I can do the Female ATX pins using a staple. I can do 24 in one or two minutes. One has dropped out (broken) from the Male connector. I have to use an extension in my case. It's not possible to use the staple method for me. The space either side leaves it unsturdy. Wheareas the Female connector has limited space, so it works well. You can buy tools that show them working on a Female connector.
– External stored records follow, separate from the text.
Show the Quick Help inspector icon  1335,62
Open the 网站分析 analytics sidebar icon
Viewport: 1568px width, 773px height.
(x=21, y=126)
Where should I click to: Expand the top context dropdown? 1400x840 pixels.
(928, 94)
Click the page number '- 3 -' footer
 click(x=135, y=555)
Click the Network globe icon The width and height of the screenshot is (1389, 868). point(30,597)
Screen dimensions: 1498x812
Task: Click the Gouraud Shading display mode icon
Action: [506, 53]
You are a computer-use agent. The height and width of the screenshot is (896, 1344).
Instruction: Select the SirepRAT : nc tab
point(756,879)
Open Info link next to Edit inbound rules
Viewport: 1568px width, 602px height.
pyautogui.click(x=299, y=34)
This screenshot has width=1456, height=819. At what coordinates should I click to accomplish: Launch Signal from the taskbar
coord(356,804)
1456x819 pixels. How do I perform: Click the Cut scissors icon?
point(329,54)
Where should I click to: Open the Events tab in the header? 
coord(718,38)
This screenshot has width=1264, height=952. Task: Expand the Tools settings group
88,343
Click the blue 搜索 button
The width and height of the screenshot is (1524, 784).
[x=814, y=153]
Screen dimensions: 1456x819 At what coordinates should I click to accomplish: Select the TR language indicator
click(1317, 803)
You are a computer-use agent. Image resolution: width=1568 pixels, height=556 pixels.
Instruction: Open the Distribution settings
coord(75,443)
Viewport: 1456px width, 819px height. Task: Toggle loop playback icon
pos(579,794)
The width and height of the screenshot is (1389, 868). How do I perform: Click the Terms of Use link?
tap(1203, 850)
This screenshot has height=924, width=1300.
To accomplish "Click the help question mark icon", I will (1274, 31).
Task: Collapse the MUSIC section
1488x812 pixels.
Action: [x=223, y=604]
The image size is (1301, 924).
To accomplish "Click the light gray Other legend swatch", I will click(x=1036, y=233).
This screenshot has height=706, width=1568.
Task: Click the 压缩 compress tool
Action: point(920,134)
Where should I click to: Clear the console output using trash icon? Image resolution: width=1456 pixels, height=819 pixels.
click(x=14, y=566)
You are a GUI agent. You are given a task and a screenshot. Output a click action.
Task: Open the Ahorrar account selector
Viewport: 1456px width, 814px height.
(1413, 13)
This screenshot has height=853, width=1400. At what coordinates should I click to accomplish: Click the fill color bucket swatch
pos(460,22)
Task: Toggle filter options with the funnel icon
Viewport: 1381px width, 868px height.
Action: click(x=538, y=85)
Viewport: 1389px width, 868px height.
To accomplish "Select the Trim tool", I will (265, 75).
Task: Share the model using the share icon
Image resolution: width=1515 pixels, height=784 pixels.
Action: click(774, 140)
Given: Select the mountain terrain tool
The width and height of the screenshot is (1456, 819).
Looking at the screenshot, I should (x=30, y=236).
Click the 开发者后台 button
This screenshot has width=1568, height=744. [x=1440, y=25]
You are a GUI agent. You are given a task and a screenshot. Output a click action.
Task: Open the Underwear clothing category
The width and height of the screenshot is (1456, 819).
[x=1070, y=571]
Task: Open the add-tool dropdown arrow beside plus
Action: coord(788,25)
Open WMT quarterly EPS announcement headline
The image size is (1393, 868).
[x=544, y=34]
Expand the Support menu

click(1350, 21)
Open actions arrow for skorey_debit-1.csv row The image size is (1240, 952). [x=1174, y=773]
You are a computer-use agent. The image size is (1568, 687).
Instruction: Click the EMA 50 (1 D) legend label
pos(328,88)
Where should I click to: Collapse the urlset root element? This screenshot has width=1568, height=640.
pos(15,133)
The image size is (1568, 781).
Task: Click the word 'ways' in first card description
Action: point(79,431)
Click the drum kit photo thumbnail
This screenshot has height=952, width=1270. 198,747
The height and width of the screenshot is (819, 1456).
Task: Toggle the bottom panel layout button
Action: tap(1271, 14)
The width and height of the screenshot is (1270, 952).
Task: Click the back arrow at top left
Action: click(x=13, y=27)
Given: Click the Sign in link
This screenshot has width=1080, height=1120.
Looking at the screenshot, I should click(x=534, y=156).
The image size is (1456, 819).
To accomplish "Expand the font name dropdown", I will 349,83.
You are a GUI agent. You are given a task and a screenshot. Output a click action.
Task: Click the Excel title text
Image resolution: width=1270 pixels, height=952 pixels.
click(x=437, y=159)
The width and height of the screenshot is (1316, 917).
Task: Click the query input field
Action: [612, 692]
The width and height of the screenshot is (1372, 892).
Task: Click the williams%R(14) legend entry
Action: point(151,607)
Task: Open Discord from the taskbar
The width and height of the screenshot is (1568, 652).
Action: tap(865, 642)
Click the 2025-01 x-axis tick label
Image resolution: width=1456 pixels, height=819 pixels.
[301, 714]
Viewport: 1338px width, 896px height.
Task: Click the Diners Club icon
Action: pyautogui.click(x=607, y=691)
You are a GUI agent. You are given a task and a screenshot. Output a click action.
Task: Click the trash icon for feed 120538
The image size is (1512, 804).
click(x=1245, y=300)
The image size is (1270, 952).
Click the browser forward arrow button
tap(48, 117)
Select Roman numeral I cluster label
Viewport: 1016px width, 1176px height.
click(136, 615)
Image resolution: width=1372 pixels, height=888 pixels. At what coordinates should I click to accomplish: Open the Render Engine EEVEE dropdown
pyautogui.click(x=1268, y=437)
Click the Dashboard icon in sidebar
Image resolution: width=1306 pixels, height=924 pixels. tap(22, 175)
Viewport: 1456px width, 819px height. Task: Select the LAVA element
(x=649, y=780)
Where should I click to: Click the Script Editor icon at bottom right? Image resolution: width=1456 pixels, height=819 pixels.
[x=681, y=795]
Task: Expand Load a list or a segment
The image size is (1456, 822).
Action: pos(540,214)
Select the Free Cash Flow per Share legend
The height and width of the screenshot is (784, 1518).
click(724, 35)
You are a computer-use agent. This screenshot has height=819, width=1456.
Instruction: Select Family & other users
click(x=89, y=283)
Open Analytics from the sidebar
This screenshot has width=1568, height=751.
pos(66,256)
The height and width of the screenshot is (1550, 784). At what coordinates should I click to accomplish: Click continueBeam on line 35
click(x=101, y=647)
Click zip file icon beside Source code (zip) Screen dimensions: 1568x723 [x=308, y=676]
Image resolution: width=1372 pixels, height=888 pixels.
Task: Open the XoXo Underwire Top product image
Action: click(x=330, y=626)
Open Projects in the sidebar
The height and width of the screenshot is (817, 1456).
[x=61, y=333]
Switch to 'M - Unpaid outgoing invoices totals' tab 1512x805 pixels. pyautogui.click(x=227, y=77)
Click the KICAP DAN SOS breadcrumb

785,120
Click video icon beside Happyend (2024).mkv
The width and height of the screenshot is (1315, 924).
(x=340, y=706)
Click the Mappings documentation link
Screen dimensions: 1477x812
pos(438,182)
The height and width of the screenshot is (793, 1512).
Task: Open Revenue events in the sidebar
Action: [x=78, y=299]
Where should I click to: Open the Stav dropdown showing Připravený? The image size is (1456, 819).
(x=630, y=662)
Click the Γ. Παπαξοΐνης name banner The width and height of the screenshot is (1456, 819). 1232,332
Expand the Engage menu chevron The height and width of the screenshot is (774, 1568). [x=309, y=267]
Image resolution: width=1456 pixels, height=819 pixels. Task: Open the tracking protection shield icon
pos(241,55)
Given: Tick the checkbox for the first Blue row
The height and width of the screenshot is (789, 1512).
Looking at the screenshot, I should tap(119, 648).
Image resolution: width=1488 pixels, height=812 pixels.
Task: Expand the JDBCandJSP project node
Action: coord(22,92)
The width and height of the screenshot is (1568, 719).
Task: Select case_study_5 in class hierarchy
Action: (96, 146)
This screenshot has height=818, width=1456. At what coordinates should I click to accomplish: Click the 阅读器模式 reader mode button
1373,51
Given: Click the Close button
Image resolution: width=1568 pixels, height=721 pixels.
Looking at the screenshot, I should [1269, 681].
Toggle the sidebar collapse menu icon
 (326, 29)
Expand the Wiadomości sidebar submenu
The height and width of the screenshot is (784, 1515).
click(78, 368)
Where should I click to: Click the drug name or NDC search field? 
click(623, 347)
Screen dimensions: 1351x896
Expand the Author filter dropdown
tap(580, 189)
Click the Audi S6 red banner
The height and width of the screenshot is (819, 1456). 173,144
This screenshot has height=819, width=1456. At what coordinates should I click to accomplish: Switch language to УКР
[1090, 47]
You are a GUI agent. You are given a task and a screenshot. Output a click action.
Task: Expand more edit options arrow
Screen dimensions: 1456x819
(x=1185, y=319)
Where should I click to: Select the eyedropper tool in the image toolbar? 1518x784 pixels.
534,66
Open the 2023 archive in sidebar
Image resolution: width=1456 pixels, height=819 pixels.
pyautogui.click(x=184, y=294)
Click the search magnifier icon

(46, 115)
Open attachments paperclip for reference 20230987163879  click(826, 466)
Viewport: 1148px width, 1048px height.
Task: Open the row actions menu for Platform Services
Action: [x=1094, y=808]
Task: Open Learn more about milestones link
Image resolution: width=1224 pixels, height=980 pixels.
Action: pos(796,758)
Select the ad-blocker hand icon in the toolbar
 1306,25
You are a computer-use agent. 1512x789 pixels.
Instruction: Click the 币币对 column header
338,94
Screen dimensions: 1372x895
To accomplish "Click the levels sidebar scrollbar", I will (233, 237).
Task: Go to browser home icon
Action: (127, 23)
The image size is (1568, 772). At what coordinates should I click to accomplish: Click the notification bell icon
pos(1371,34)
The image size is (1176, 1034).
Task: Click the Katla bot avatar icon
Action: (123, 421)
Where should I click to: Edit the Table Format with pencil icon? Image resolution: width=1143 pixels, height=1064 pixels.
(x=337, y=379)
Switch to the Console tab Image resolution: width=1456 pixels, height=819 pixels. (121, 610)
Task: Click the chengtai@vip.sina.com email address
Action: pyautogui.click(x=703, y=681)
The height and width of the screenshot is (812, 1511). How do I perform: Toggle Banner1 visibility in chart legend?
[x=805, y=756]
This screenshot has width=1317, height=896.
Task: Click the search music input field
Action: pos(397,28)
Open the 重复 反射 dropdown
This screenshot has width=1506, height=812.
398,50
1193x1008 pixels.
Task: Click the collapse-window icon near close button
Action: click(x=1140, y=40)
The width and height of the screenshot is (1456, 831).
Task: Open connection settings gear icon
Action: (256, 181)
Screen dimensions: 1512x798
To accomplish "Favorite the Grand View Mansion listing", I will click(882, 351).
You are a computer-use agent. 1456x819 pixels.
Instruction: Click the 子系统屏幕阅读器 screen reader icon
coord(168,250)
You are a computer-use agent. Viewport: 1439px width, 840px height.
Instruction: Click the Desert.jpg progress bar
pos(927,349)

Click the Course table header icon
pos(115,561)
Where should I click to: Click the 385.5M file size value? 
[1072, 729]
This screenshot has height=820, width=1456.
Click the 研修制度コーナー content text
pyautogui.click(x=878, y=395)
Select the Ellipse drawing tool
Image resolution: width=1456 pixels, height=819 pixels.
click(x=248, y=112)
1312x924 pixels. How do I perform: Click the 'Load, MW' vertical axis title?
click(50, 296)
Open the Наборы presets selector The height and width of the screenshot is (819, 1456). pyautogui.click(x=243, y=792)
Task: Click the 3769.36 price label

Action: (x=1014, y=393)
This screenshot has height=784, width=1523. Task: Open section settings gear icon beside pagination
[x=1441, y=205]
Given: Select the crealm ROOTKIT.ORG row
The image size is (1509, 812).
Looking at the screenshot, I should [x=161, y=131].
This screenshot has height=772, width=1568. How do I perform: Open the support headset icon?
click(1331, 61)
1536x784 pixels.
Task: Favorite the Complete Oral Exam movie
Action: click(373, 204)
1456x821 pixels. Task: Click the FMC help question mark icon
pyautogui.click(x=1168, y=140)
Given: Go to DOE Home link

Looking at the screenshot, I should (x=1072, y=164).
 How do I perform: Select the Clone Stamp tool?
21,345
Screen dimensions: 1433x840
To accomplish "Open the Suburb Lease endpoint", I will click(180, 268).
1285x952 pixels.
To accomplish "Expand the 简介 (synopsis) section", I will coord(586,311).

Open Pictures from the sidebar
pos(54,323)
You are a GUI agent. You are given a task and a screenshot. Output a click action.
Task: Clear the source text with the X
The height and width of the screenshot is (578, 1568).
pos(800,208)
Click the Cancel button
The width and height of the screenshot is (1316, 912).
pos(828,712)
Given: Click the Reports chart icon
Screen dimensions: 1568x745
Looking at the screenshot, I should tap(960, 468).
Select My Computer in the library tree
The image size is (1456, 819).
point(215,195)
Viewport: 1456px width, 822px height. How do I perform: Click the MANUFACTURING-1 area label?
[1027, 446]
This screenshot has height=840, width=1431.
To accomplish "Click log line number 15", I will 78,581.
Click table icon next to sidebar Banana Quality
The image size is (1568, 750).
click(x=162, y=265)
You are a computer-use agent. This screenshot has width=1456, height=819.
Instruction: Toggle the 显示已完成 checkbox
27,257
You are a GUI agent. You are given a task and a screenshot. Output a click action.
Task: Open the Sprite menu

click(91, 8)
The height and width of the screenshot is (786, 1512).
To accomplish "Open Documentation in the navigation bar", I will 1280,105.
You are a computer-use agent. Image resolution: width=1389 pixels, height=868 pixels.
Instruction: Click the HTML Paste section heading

I've yet to see one on a Male connector, with that said is this professional tool designed to work on both ends?


----------



## Jetster (Jul 20, 2012)

Yes a Wire terminal tool removed both


----------



## AceAdey (Jul 20, 2012)

Finding a shop with stock seems a tough one


----------



## INSTG8R (Jul 20, 2012)

This would be the kit your after
I guess of course New Egg is no help, just a kit to look for.


----------



## Arctucas (Jul 20, 2012)

INSTG8R said:


> This would be the kit your after
> I guess of course New Egg is no help, just a kit to look for.



+1, that is what I use.


----------



## Chryonn (Aug 13, 2012)

i've got that same set, too. it's a godsend sometimes. go here, http://specialtech.co.uk/spshop/customer/Molex-and-Fan-Pin-Removal-Tools-cid-2373.html
and if you're a contributor to their forums you get free delivery!


----------